## Document section
····················

A resistor [tex]R[/tex] is connected in series with an inductor [tex]L[/tex]. The battery is connected at time [tex]t = 0[/tex]. How much of this energy after 2 seconds is stored in the magnetic field of the inductor?


Homework Equations



[tex]U_{L}=\frac{1}{2}Li^{2}[/tex]
[tex]i(t)=i_{0}(1-e^{\frac{-t}{\tau}})[/tex]

The Attempt at a Solution



I know that you're supposed to square [tex]i(t)[/tex] and then multiply by [tex]\frac{L}{2}[/tex]. However, when I looked at the solution they have it as:
[tex]U=\frac{L}{2}\int{i(t)^{2}dt[/tex]

why do you need to multiply by the integral of current squared instead of just the current squared? what is the final answer telling me if i multiply by the current squared versus the integral of the current squared?
 
It is because the energy stored changes over time due to how the current changes over time...its sort of strange though...one would expect that the energy stored was a state function and only depended on the current at that moment...but I guess I might have been off in that reasoning.

····················

## Aim 1
Reproduce, character for character, the part of the inductor energy thread that opens with the words containing "The Attempt at" and closes with "in that reasoning.".
## Aim 2
Name every circuit component mentioned in the opening paragraph of the inductor energy thread.
## Aim 3
Carry the inductor energy thread forward from its final sentence.

## Collected data
····················

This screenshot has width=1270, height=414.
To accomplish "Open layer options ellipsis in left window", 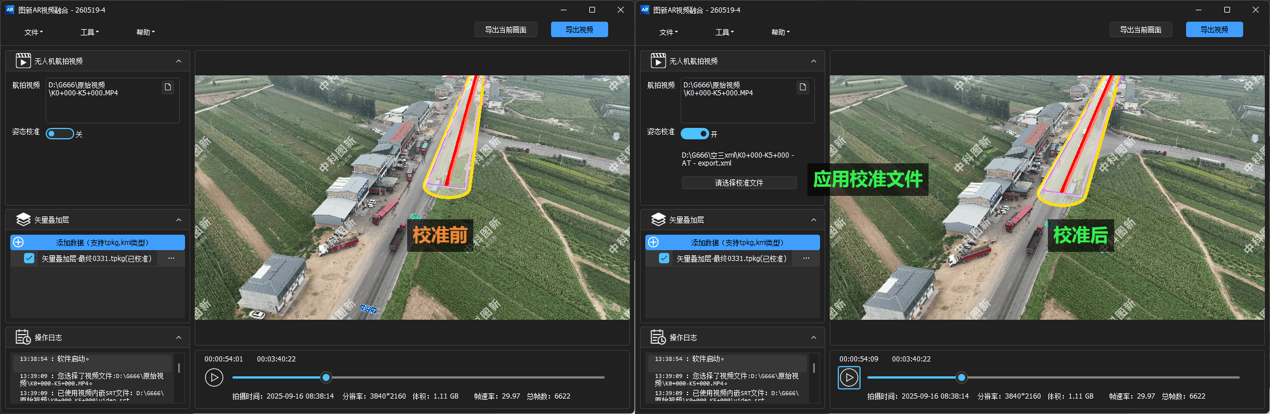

····················

## Final answer 1
The Attempt at a Solution



I know that you're supposed to square [tex]i(t)[/tex] and then multiply by [tex]\frac{L}{2}[/tex]. However, when I looked at the solution they have it as:
[tex]U=\frac{L}{2}\int{i(t)^{2}dt[/tex]

why do you need to multiply by the integral of current squared instead of just the current squared? what is the final answer telling me if i multiply by the current squared versus the integral of the current squared?
 
It is because the energy stored changes over time due to how the current changes over time...its sort of strange though...one would expect that the energy stored was a state function and only depended on the current at that moment...but I guess I might have been off in that reasoning.

## Final answer 2
resistor, inductor, battery

## Final answer 3
(The integral is essentially stating that the stored energy is not a state function, and that it does depend on the process...I didn't think it was like that but that's apparently what that answer tells)
 
Last edited:
homomorphism said:

Homework Statement



A resistor [tex]R[/tex] is connected in series with an inductor [tex]L[/tex]. The battery is connected at time [tex]t = 0[/tex]. How much of this energy after 2 seconds is stored in the magnetic field of the inductor?


Homework Equations



[tex]U_{L}=\frac{1}{2}Li^{2}[/tex]
[tex]i(t)=i_{0}(1-e^{\frac{-t}{\tau}})[/tex]

The Attempt at a Solution



I know that you're supposed to square [tex]i(t)[/tex] and then multiply by [tex]\frac{L}{2}[/tex]. However, when I looked at the solution they have it as:
[tex]U=\frac{L}{2}\int{i(t)^{2}dt[/tex]

The solution said this was the energy? It does not even have units of energy on the right hand side.

Was that the exact statement of the problem? (The wording seemed a bit strange to me.)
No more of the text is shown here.